▸ **Atividades propostas**:
1) Indique se cada afirmação abaixo está de acordo com o texto sobre comércio, arte e ciência. Responda sim ou não e cite as palavras exatas do texto que justificam a resposta.
(a) O História Naturalis Brasiliae foi publicado na Holanda em 1648.
(b) A produção dos herbários se assemelhava à produção de paisagens na pintura.
(c) O História Naturalis Brasiliae foi financiado por diversos patrocinadores holandeses.
2) Transcreva do texto sobre comércio, arte e ciência o trecho que começa nas palavras “Grande parte dessa” e termina depois de “Maurício de Nassau.”.

Comércio, arte e ciência
A descoberta do Novo Mundo e o futuro do comércio ultramarino holandês ocupavam o centro das atenções do mundo na época. Segundo David Freedberg, historiador da Arte, esses estímulos também motivaram a arte e o progresso da ciência, em especial a história natural. Artistas holandeses – ou estrangeiros que publicaram na Holanda –, nutridos por esse espírito, dedicaram-se a produzir os mais importantes herbários, livros publicados em vários volumes com lâminas ilustrativas, ricamente descritivas das qualidades e espécies das plantas, árvores, arbustos, sementes, flores, frutos, insetos e outros animais. O rigor dessas descrições tão detalhistas e a atenção concentrada nos objetos – muito diferente da produção de paisagens na pintura, por exemplo – chama a atenção para as produções do período e provavelmente se deve às exigências dos hortos e museus botânicos, que eram motivo de muito investimento na época.

Grande parte dessa produção bebeu na fonte natural brasileira, a rica e exótica fauna e flora, tão diferente de tudo o que os estrangeiros conheciam até então. Entre 1647 e 1658 muito se produziu no Brasil. Em 1648, logo depois da expedição ao Brasil, foi publicado na Holanda o História Naturalis Brasiliae, um trabalho de extrema importância para a etnografia e para a história natural da América do Sul, considerado o primeiro livro de história natural, um marco na história da documentação visual, inteiramente custeado por Maurício de Nassau.

▸ **Amostra de dados**:
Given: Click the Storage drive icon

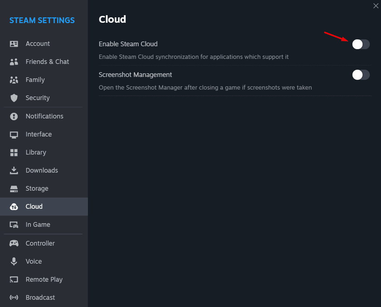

▸ **Respostas escritas**:
1)
(a) Sim: “Em 1648, logo depois da expedição ao Brasil, foi publicado na Holanda o História Naturalis Brasiliae”.
(b) Não: “muito diferente da produção de paisagens na pintura”.
(c) Não: “inteiramente custeado por Maurício de Nassau”.

2)
Grande parte dessa produção bebeu na fonte natural brasileira, a rica e exótica fauna e flora, tão diferente de tudo o que os estrangeiros conheciam até então. Entre 1647 e 1658 muito se produziu no Brasil. Em 1648, logo depois da expedição ao Brasil, foi publicado na Holanda o História Naturalis Brasiliae, um trabalho de extrema importância para a etnografia e para a história natural da América do Sul, considerado o primeiro livro de história natural, um marco na história da documentação visual, inteiramente custeado por Maurício de Nassau.